[Stored entries]
^^^^^^^^^^^^^^^^

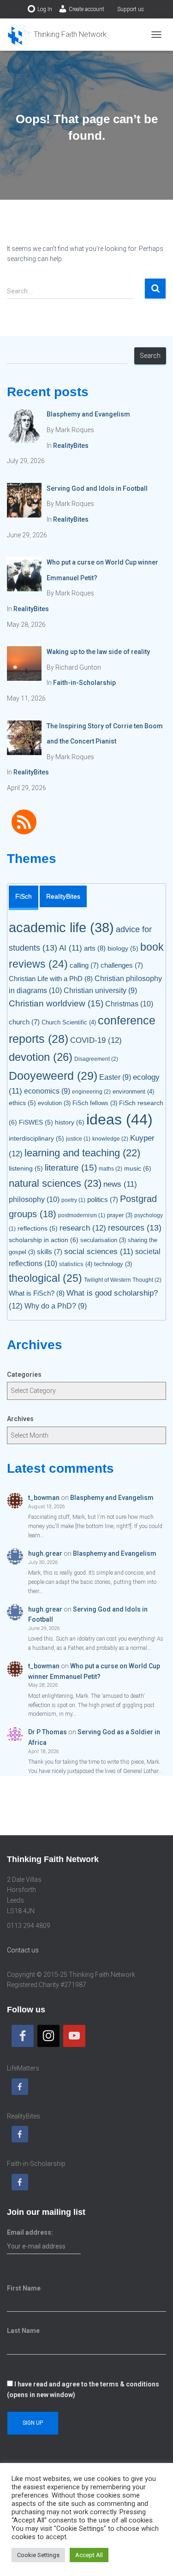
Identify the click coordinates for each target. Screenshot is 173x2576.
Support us (130, 9)
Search (150, 355)
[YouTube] (74, 2036)
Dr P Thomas (47, 1732)
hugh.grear (45, 1553)
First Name (24, 2288)
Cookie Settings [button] (38, 2555)
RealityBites (71, 445)
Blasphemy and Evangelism (112, 1497)
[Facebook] (23, 2036)
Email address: (30, 2232)
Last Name (23, 2330)
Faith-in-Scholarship (84, 682)
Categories (24, 1374)
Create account (86, 9)
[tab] (23, 898)
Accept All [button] (89, 2555)
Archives (20, 1418)
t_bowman (44, 1497)
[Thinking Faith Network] (60, 34)
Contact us (23, 1950)
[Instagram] (48, 2036)
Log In (44, 9)
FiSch (23, 896)
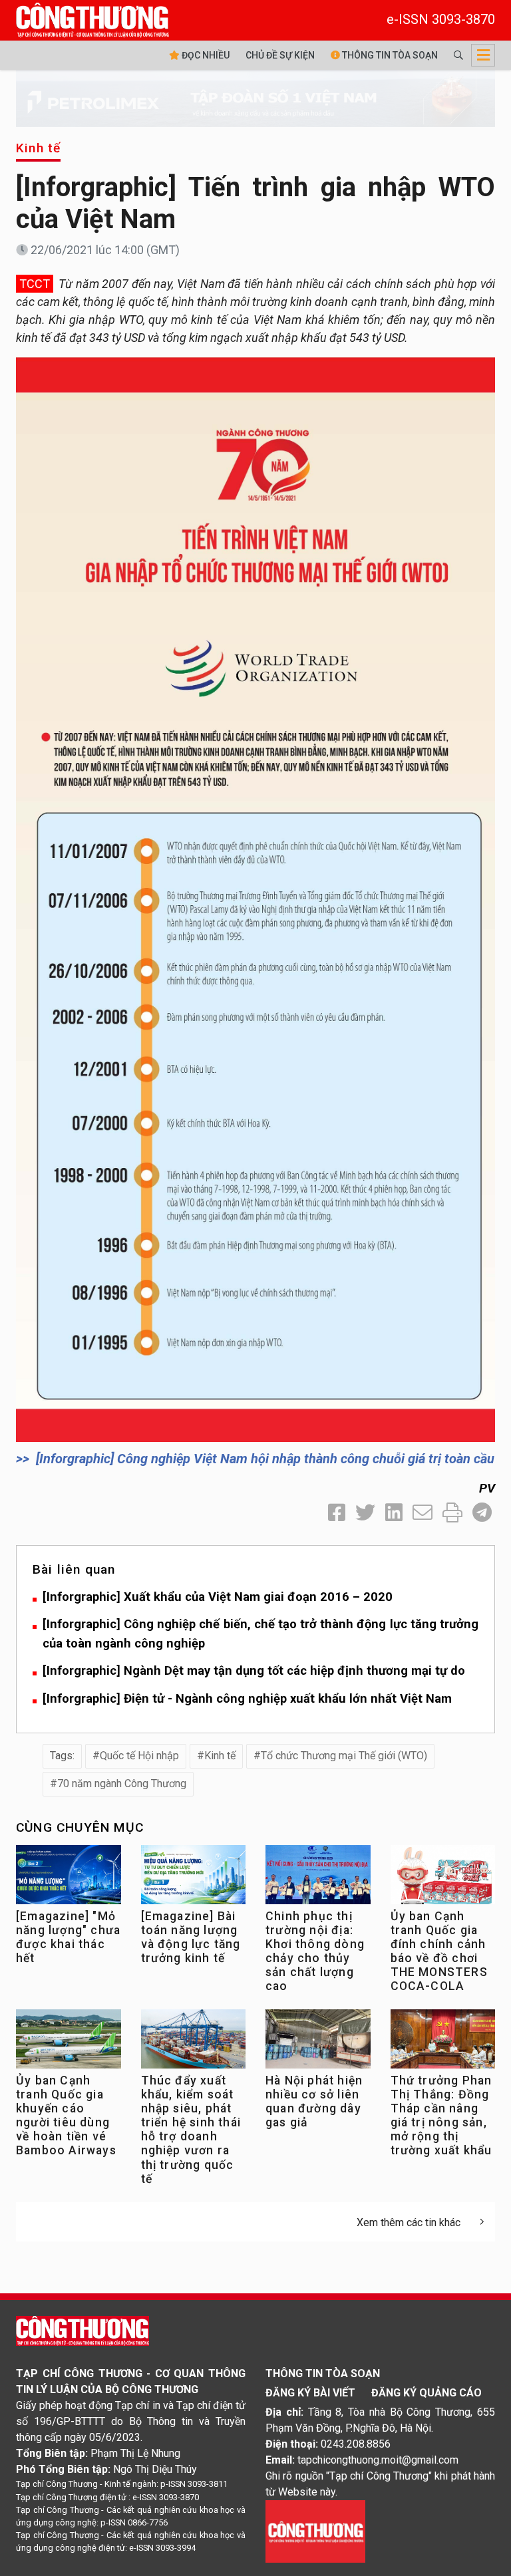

^^^^^^^^^^^^^^^^

Give again, word for word, every line from the top of the entries above to the line holding "Categories (24, 1374)", both included. Leave the pictures out.

_OUTPUT BELOW_:
Identify the click coordinates for each target. Screenshot is 173x2576.
Support us (130, 9)
Search (150, 355)
[YouTube] (74, 2036)
Dr P Thomas (47, 1732)
hugh.grear (45, 1553)
First Name (24, 2288)
Cookie Settings [button] (38, 2555)
RealityBites (71, 445)
Blasphemy and Evangelism (112, 1497)
[Facebook] (23, 2036)
Email address: (30, 2232)
Last Name (23, 2330)
Faith-in-Scholarship (84, 682)
Categories (24, 1374)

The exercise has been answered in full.